Sur Twitter, l’organisation de défense de la presse Reporters sans frontières (RSF) a regretté que les autorités turques semblent « avoir pris l’habitude d’arrêter le photojournaliste de l’AFP Bülent Kilic ».

« Malgré trois condamnations prononcées par la Cour constitutionnelle au cours des trois dernières années, les forces de sécurité continuent d’abuser et de détenir arbitrairement des journalistes. Malheureusement, l’administration a pris l’habitude de ne pas tenir compte des décisions de la Cour ni de la loi », a ajouté son représentant Erol Onderoglu.

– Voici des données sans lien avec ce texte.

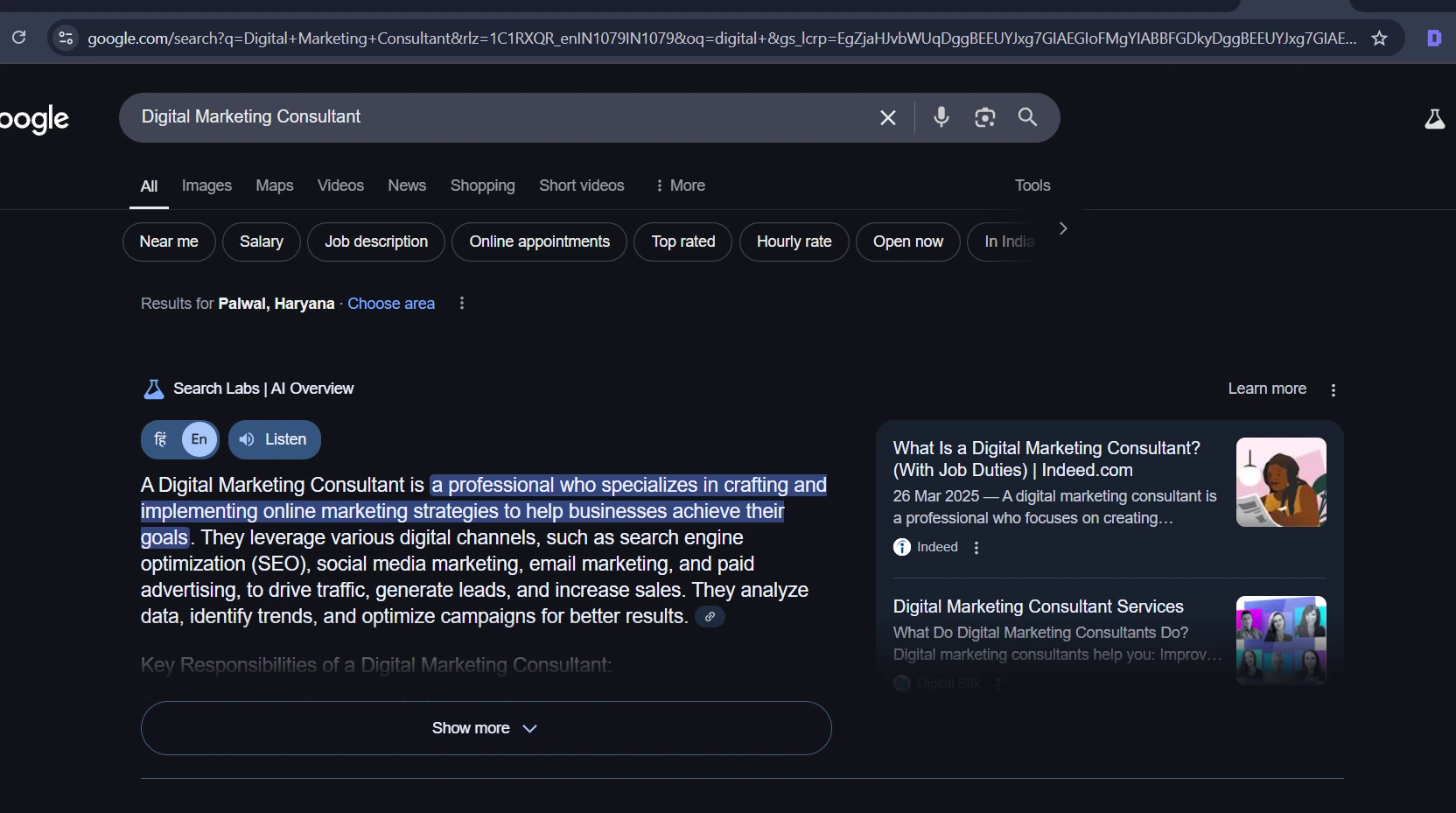Screen dimensions: 1456x813
Task: Select the En language toggle
Action: pos(200,439)
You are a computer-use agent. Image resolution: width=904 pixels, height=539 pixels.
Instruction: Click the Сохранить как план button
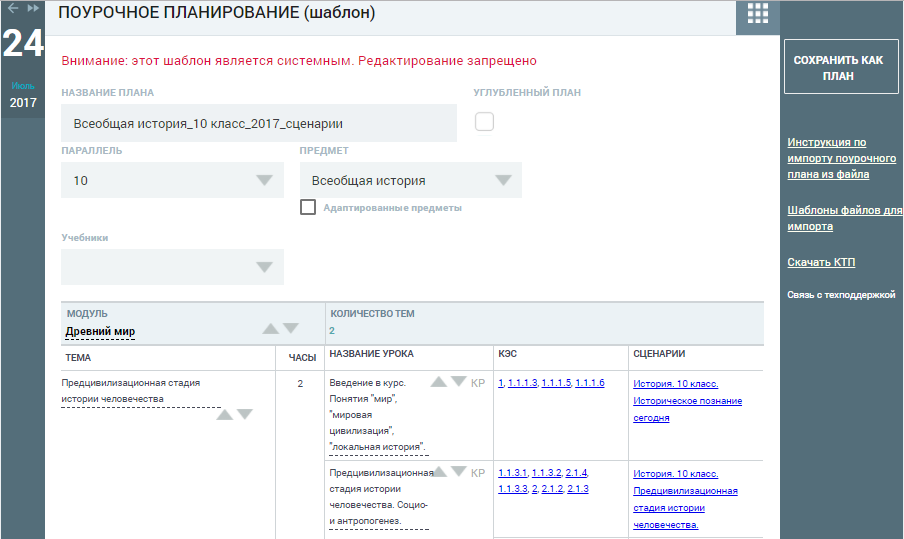click(841, 67)
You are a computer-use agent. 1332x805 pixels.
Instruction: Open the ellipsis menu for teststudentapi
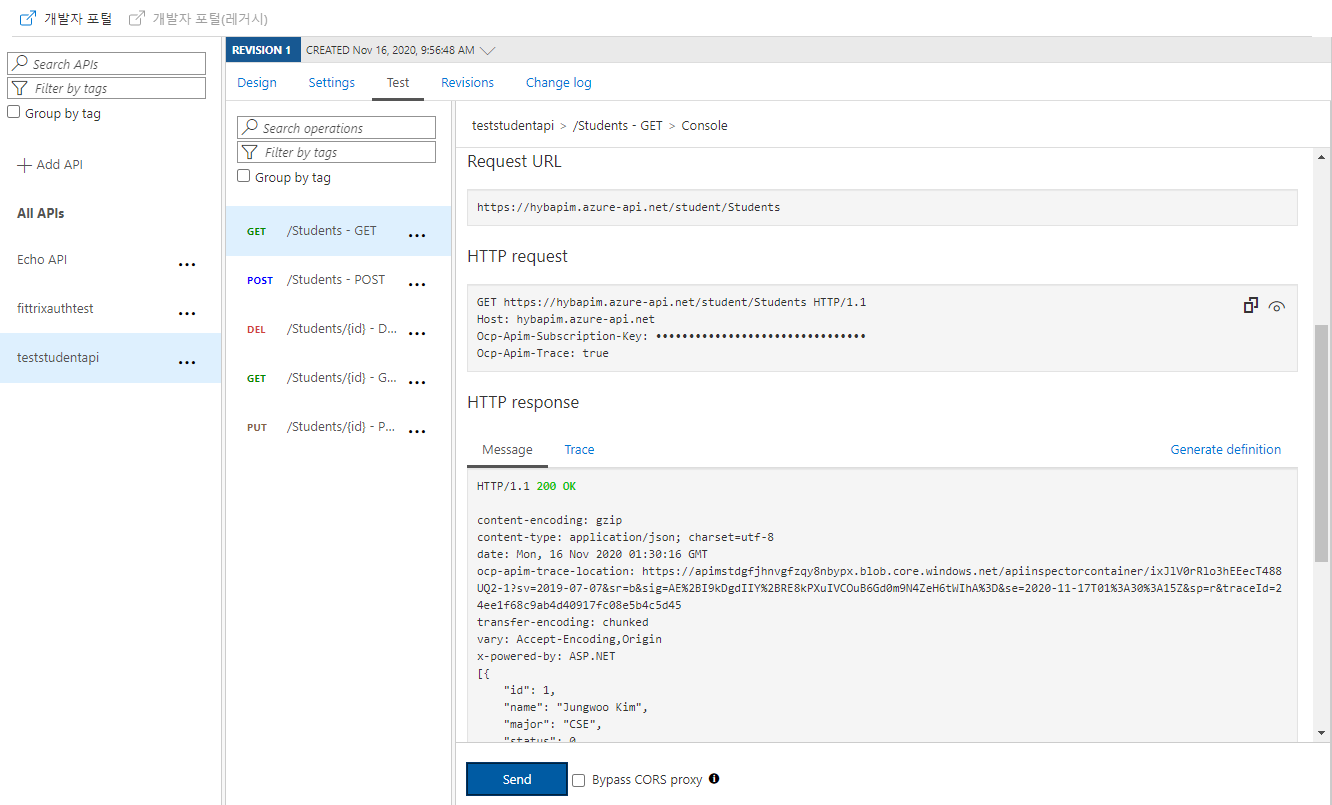(x=187, y=363)
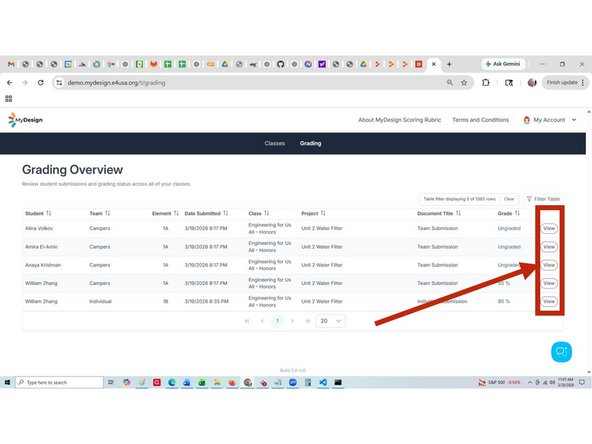Click the MyDesign logo
Viewport: 592px width, 444px height.
tap(25, 120)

Après un défilé spectaculaire en 2014 de plus de 100 000 personnes à Istanbul, les autorités turques ont interdit année après année la marche des fiertés, officiellement pour des raisons de sécurité.

Vendredi, la commissaire européenne aux droits de l’homme, Dunja Mijatovic, a appelé « les autorités d’Istanbul à lever l’interdiction en vigueur de la marche des fiertés et à garantir la sécurité des manifestants pacifiques ».

« Les droits humains des personnes LGBT en Turquie doivent être protégés », a-t-elle ajouté, appelant à « la fin de (leur) stigmatisation ».

Decathlon boycotté en Turquie pour son soutien aux LGBT+

L’homosexualité, décriminalisée en Turquie depuis le milieu du XIXe siècle (1858), n’est pas interdite mais reste largement l’objet d’opprobre social et d’hostilité de la part du parti islamo-conservateur au pouvoir, l’AKP, et de celui du gouvernement du président Recep Tayyip Erdogan.

Un ministre a un jour qualifié les homosexuels de « fous ».

En 2020, la plateforme Netflix avait été contrainte d’abandonner la production d’une série en Turquie car elle présentait un personnage gay et n’avait pas obtenu le feu vert des autorités.

La même année, la marque française d’équipements et de vêtements de sport Decathlon avait fait l’objet d’appels au boycott en Turquie pour avoir véhiculé des messages de soutien aux communautés LGBTQ+ dans ses campagnes.